9.  ROS items to be covered in your office intake sheet come from the list:  constitutional, eyes, ENZT, CV, Respiratory, GI, GU, musculoskeletal, skin and or breast, neurologic, endocrine, hematologic/lymphartic, allergic/immunologic, psychiatric.  May be on a separate sheet patient fills out and checks off if MD signs and dates AND refers to it in office note.  Comprehensive ROS has 10 (TEN) items out of 14.

10.  Neuro single system exam requires 25 bulleted items, need to include 23.  These include one of three CV elements (more may be needed for care but not for documentation). The other 22 that must be included are regular parts of neuro exam.  Mandatory-- any 3 vitals (BP, HR, RR, temp, height, weight, orthostatics), general appearance, Fundoscopic exam, one of 3 cardiovascular elements (carotids, heart auscultation, peripheral vascular system), Memory (orientation, attention, recent and remote memory, language, and fund of information), CN's 2;  3,4,6; 5, 7, 8, 9, 11, 12).  CN's one and ten are not required.  Motor exam includes strength (4 ext), tone (4 ext with note of atrophy or abnormal movements), DTR's 4 ext's including pathologic reflexes, Coordination, Gait and station.  Sensory exam-- need one element of sensation recorded. 
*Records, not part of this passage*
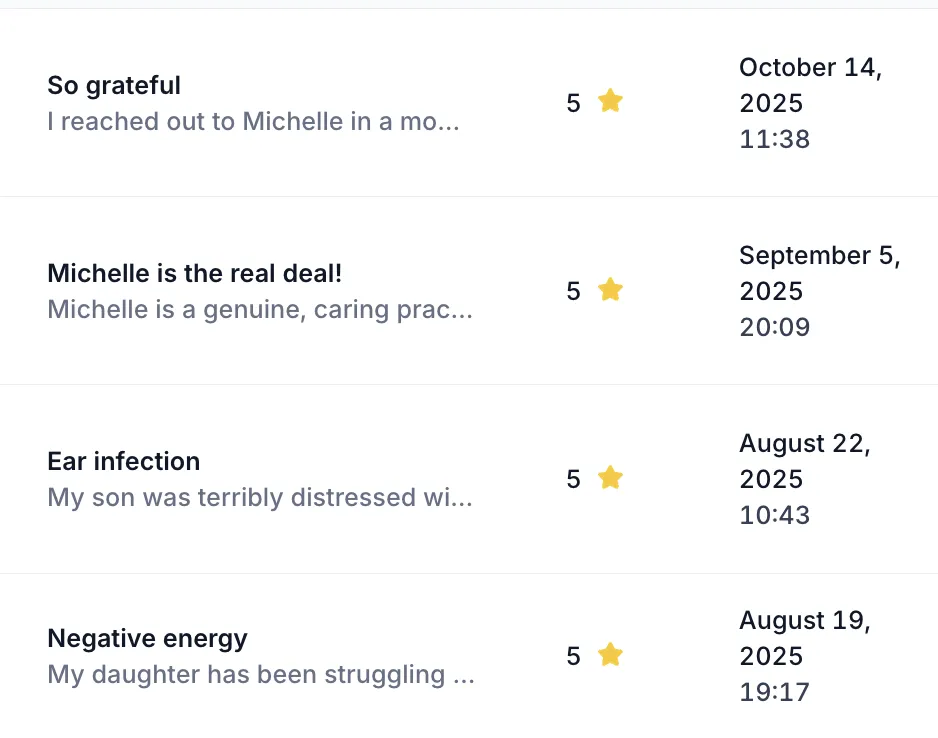This screenshot has width=938, height=738.
Task: Click the excerpt "I reached out to Michelle in a mo..."
Action: click(253, 122)
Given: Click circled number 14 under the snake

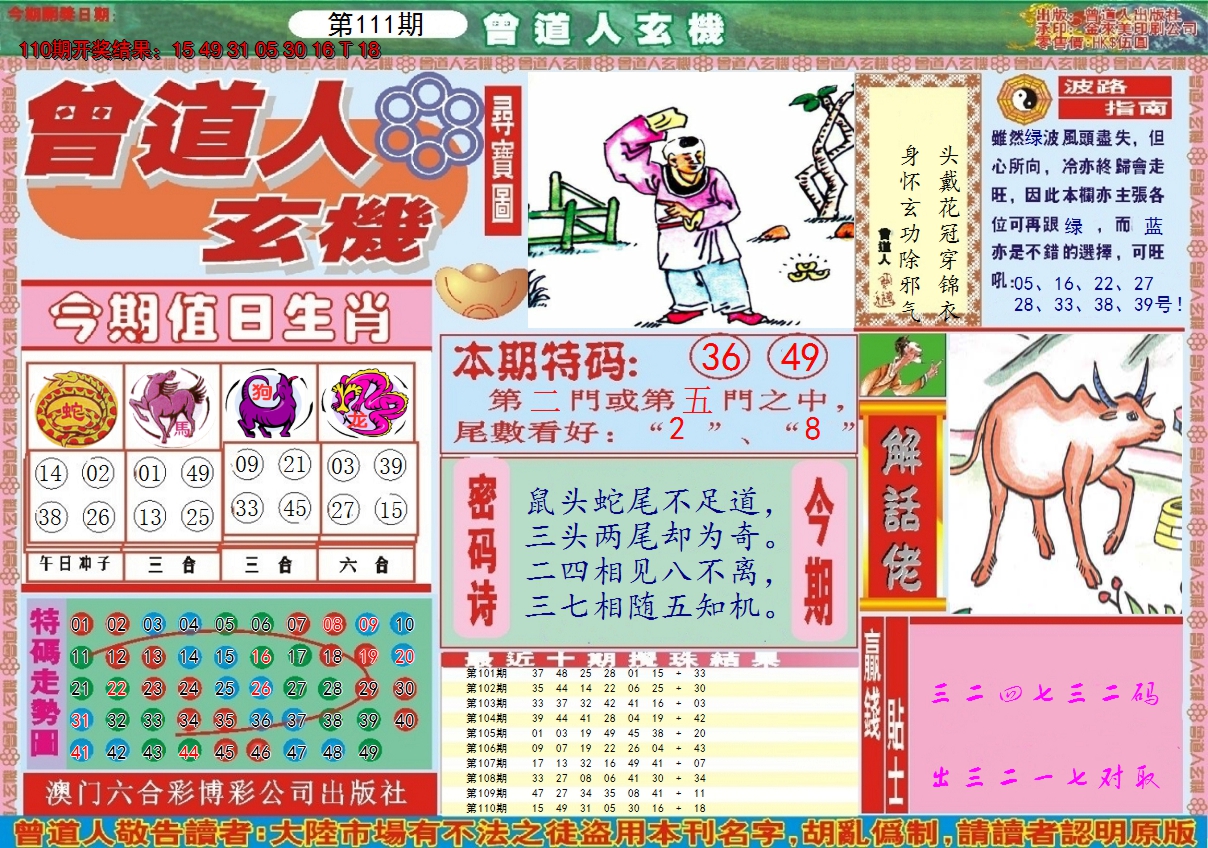Looking at the screenshot, I should pyautogui.click(x=50, y=474).
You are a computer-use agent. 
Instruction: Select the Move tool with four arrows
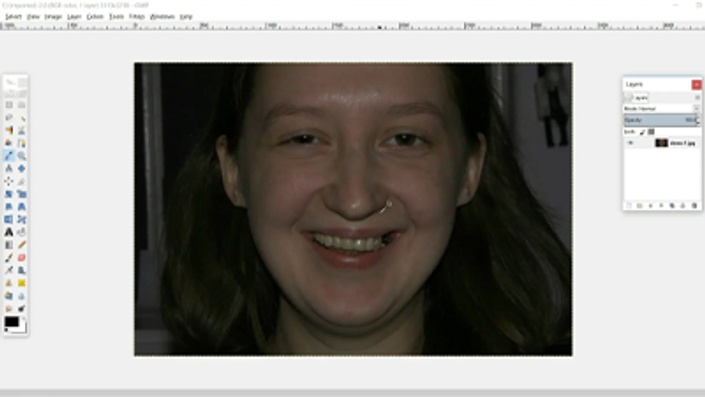pyautogui.click(x=9, y=181)
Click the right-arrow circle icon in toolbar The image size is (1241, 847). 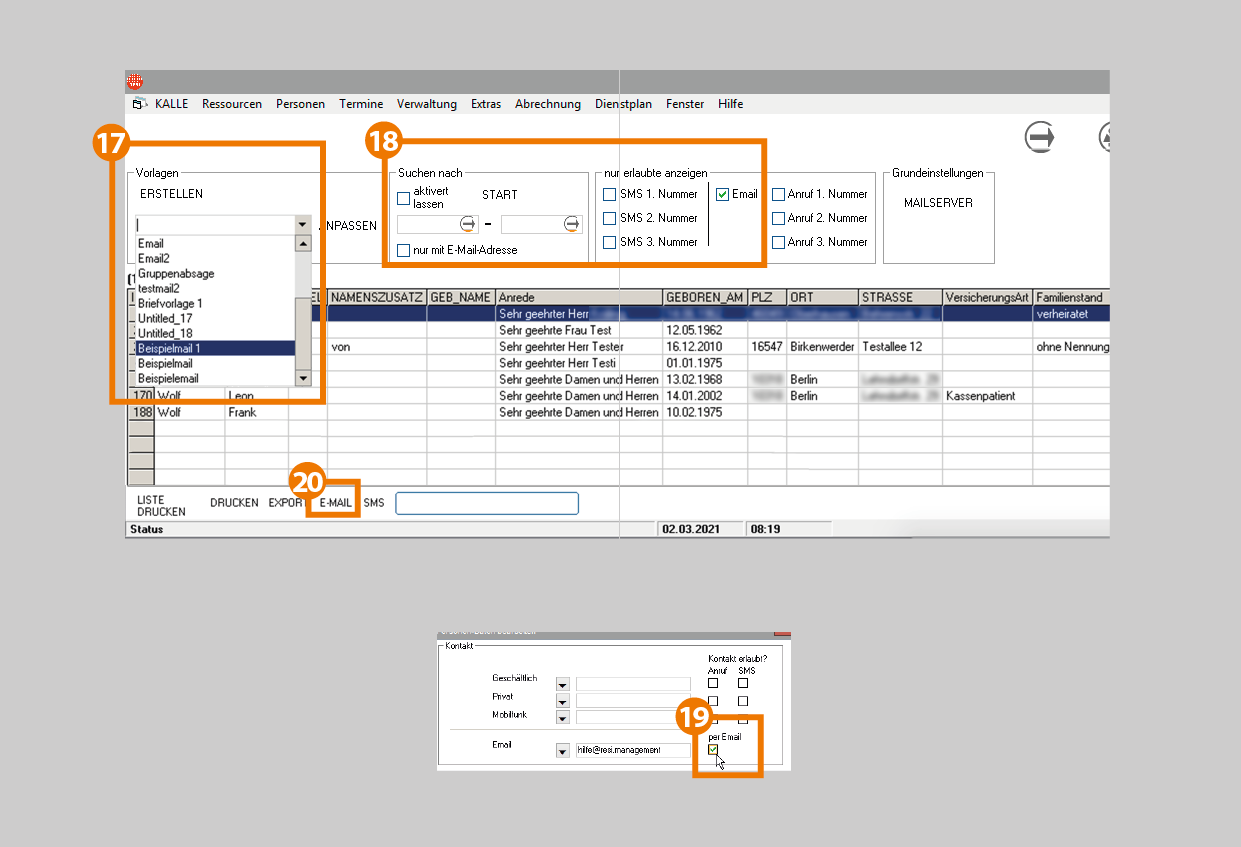click(1040, 137)
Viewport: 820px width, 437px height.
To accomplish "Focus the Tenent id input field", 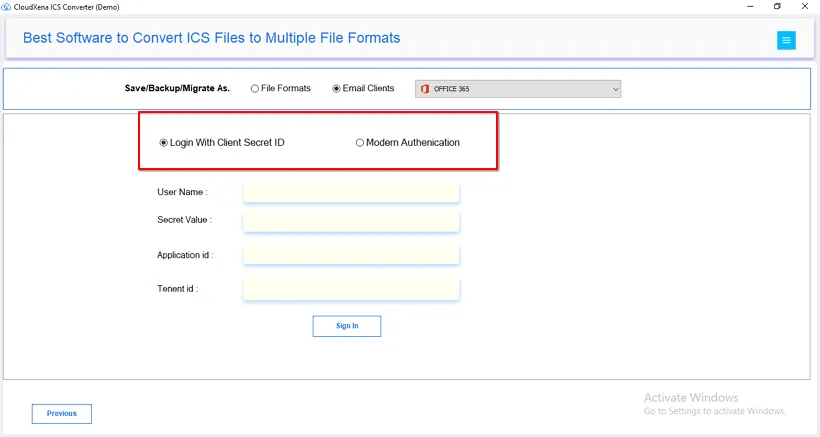I will tap(351, 290).
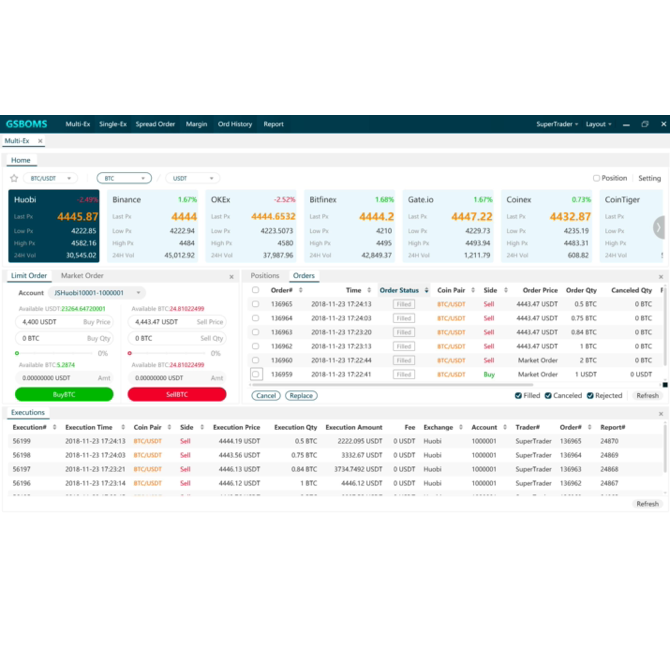Click the favorite star icon beside BTC/USDT
This screenshot has width=670, height=651.
14,179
Notes-- must document WHY you can't walk a comatose patient eg. .  Constitutional signs and vital signs can be recorded by staff.  Office needs to have an approved abbreviation list.  Note must be legible.  Templates OK, macros OK, pocket cards with elements available from AAN.

Example of a comprehensive Neuro SSE: Well developed.  120/80, HR 72, RR 16.  fundi OK no bruit.  MS: awake, alert, oriented x 3, dig 6 F, 3/3  objects at 5 minutes, nl naming and vocabulary.  CN. VFF, EOMI, facial sensation and power normal, hears well, palate.tongue midline, SCM normal.  Sens: normal PP.  Motor-- nl tone/bulk/power 4 ext. FNF, gait nl, DTR's 2+ and symmetric throughout, normal.

11,  Couselling and coordination of care may be used instead of documentation.  Counselling involves face to face discussion with patient and/or family re tests, treatments, alternatives, prognosis, education.  Coordination of care may involve interactions with other MD's or providers.  Time is key.  Documentation should state number of minutes spent face to face, that more than half time was spent on counselling and coordination of care, with some general idea of what was done.  No history or exam is needed for documentation.

12.  Be sure to document physician referring name for consults.  Be sure to document MDM in detail.